I agree with you, I would not want to be tethered to a drip. I would ask for what we call a saline lock in the US, which is an IV catheter inserted and taped down, and then capped off so you are not connected to any IV fluids. As long as you are able to drink enough fluids to hydrate yourself, and everything is stable with your labor, you should not need an IV drip, but if there are problems, particularly with bleeding, you have a open line immediately available. This is my personal preference; many midwives don’t even put in a saline lock.

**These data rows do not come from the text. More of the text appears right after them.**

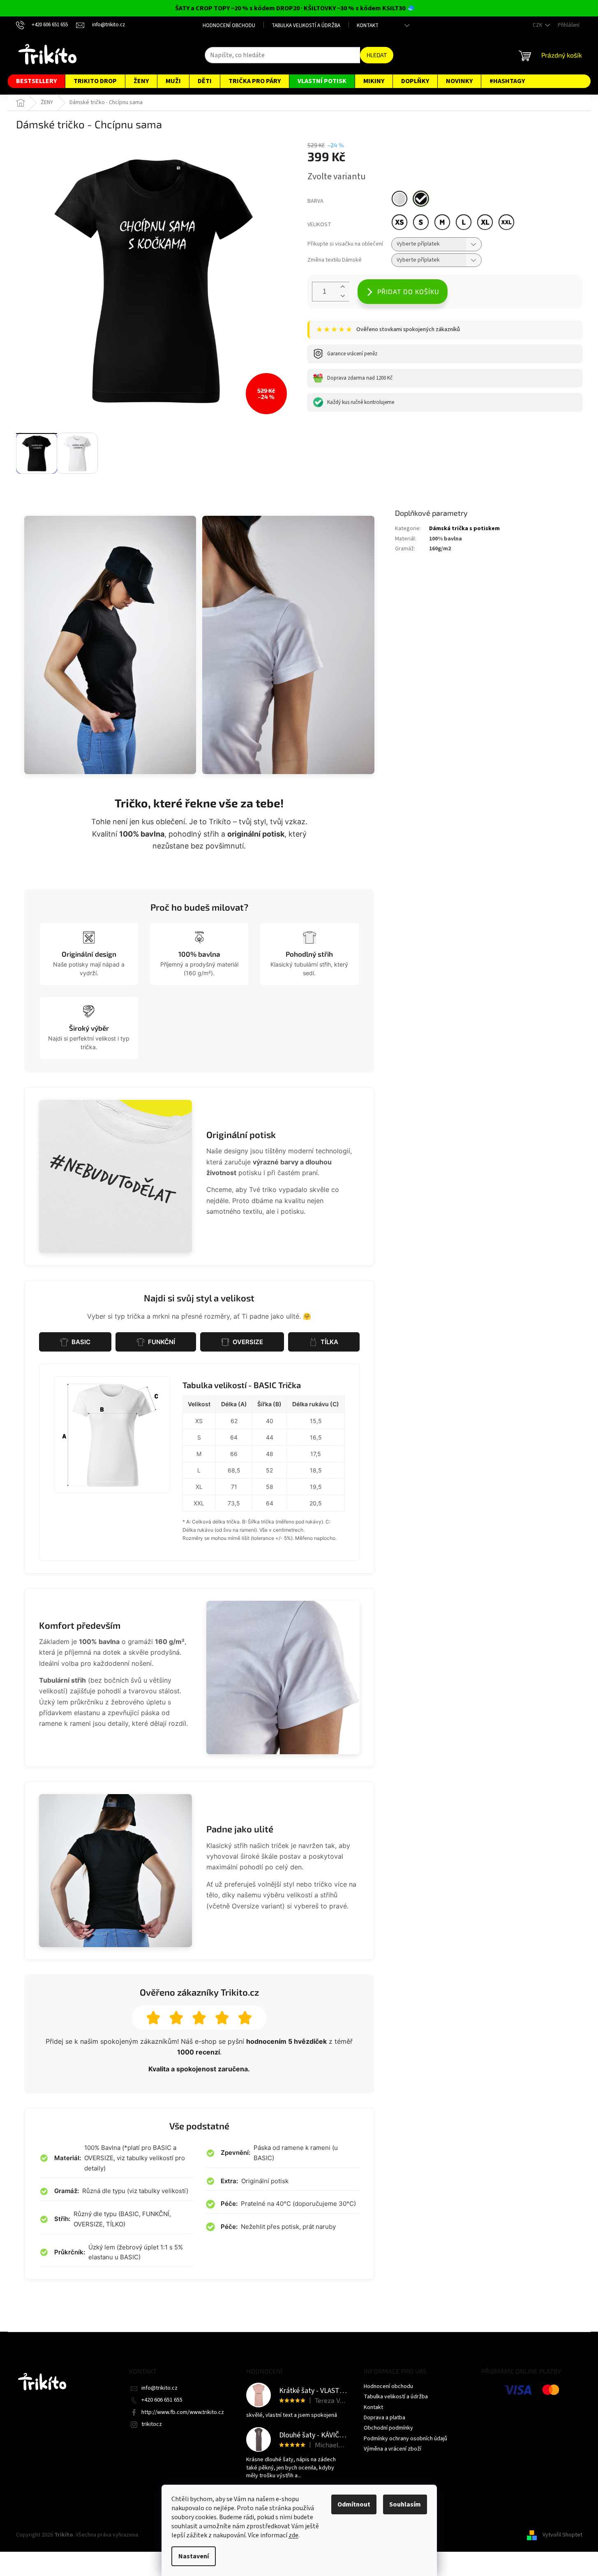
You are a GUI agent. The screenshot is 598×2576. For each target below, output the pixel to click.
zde (293, 2535)
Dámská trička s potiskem (464, 528)
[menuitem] (36, 81)
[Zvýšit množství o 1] (342, 287)
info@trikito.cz (159, 2388)
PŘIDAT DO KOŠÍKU (408, 291)
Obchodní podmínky (388, 2428)
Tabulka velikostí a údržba (306, 25)
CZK (538, 25)
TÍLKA (329, 1342)
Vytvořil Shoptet (562, 2535)
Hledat (377, 54)
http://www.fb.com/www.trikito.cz (182, 2412)
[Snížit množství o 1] (342, 296)
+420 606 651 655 (161, 2400)
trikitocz (151, 2424)
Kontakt (368, 25)
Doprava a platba (384, 2418)
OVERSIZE (248, 1342)
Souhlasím (405, 2504)
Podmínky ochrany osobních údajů (405, 2439)
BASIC (81, 1342)
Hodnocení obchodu (229, 25)
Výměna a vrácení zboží (392, 2449)
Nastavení (193, 2556)
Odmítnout (353, 2504)
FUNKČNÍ (161, 1342)
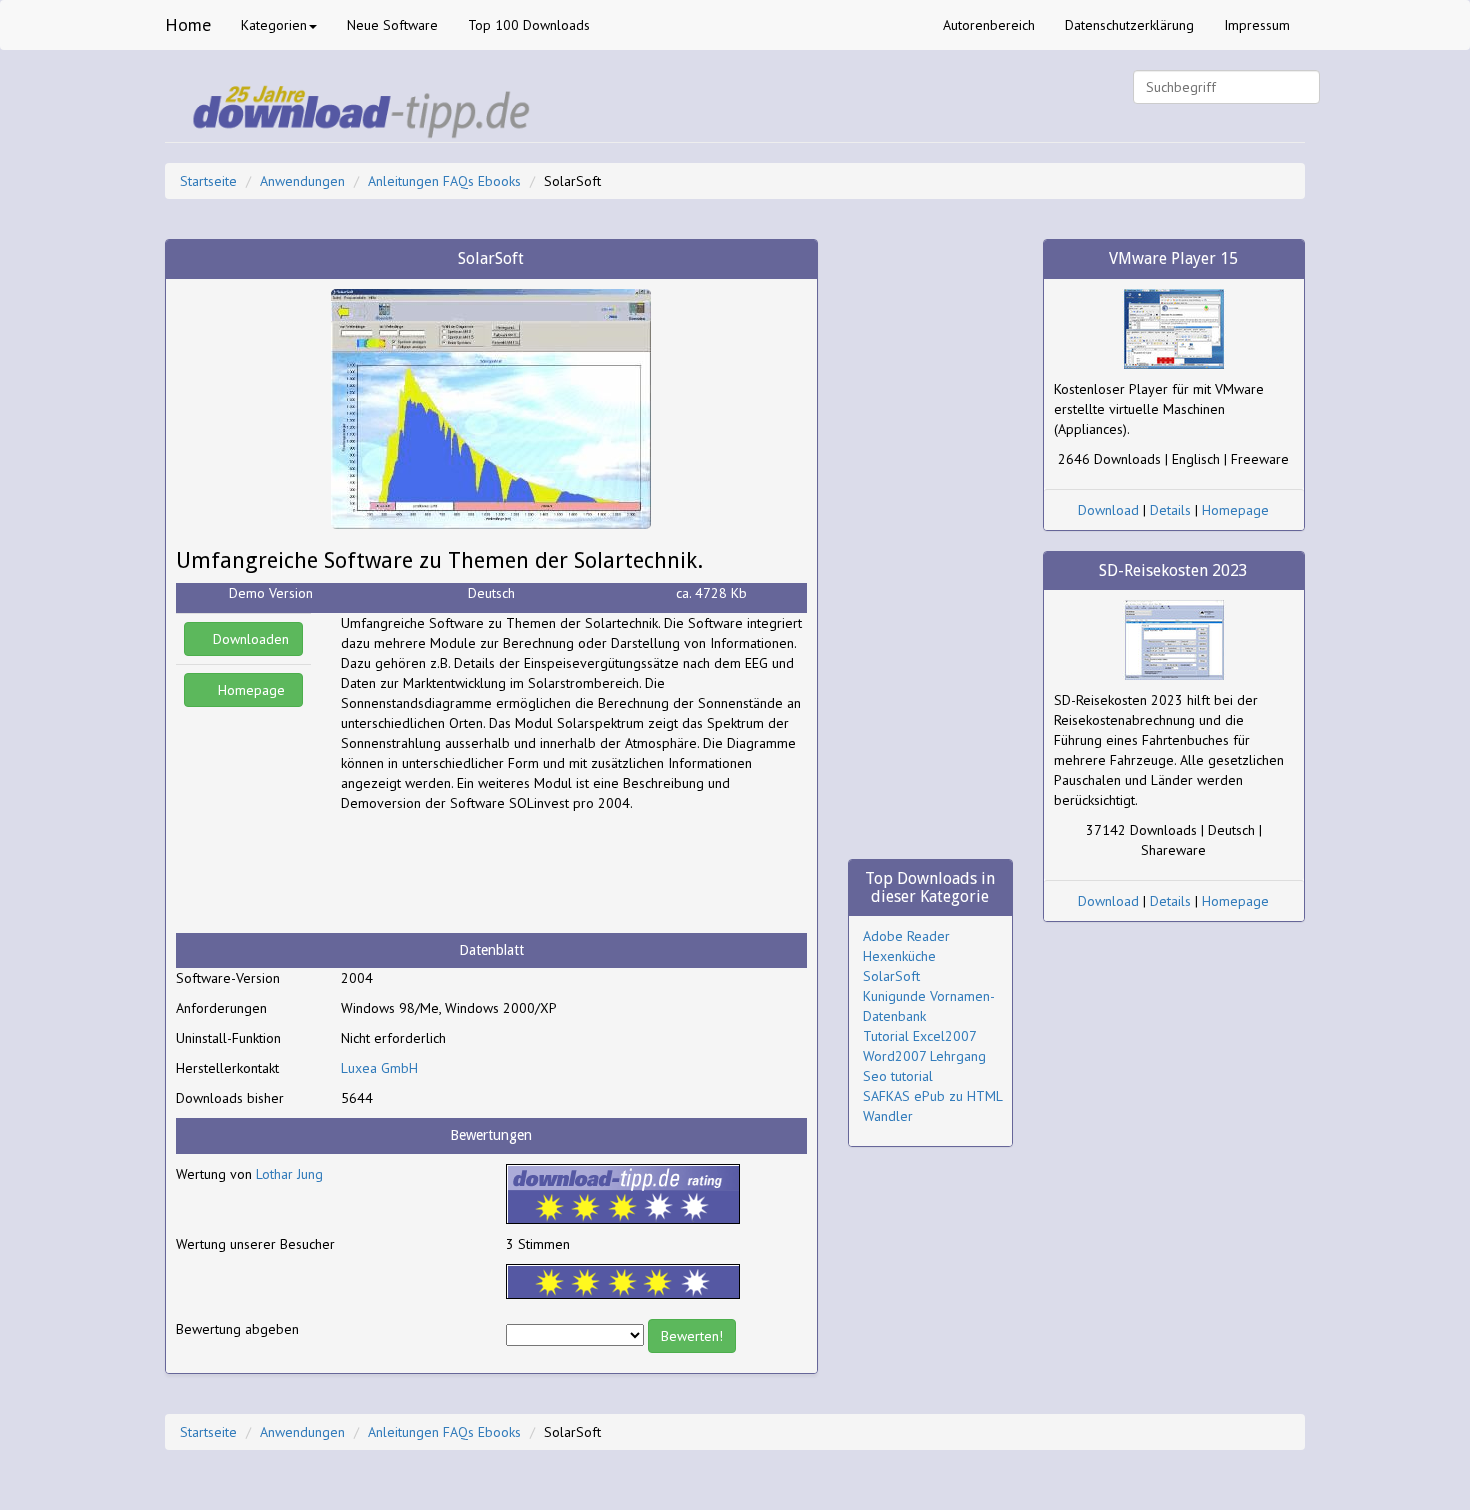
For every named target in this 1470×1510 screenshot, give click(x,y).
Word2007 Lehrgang (924, 1056)
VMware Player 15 (1173, 258)
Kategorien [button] (274, 25)
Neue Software (392, 25)
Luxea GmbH (379, 1068)
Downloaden (249, 639)
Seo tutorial (898, 1076)
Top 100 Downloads (529, 25)
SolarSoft (891, 976)
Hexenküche (899, 956)
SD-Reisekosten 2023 (1173, 570)
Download (1108, 510)
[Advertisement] (501, 873)
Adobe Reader (906, 936)
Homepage (249, 690)
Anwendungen (302, 181)
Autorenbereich (989, 25)
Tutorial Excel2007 (920, 1036)
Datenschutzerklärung (1129, 25)
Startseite (208, 181)
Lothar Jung (289, 1174)
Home (188, 24)
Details (1170, 510)
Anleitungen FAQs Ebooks (444, 181)
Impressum (1257, 25)
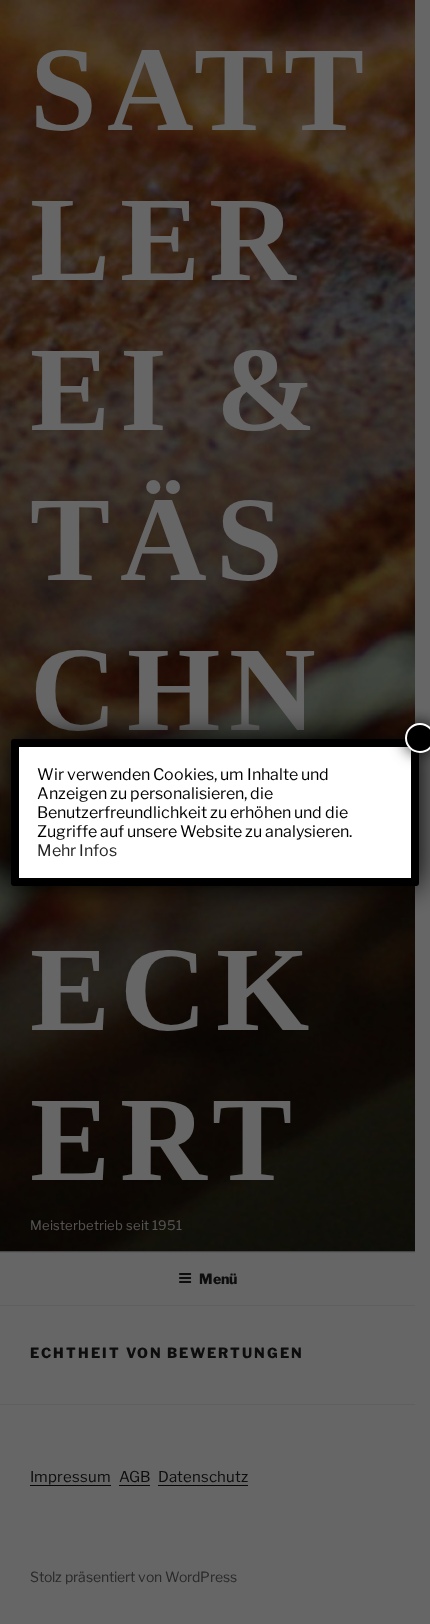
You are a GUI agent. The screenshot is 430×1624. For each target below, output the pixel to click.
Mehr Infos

Thanks again for the info.
So if the twins have seperate placentas (as mine do) what happens with cord-cutting then?
Thanks,
Hannah
If it is known for certain that the placentas are separate, then it is not a problem to delay cord clamping and cutting. Getting your obstetrician to agree to this might be another story!
Indeed ! Thanks
Twin mom here. I had identical preterm twins vaginally with epidural in the OR room. Policy was to place an epidural in case I needed a c/s. I needed pain relief since I was scared out of my mind too, they were 9 weeks early. From other twin moms I know, it’s probably about 50% c/s rate. Most doctors will require that baby A is head down and then it’s mixed as to position for B, some will do a breech extraction or some will try to turn the baby to vertex position. We didn’t discuss cord clamping since my twins shared a placenta. It’s thought that twin placentas (either one or two) tend to start degrading prior to 38 weeks hence the induction deadline they gave you.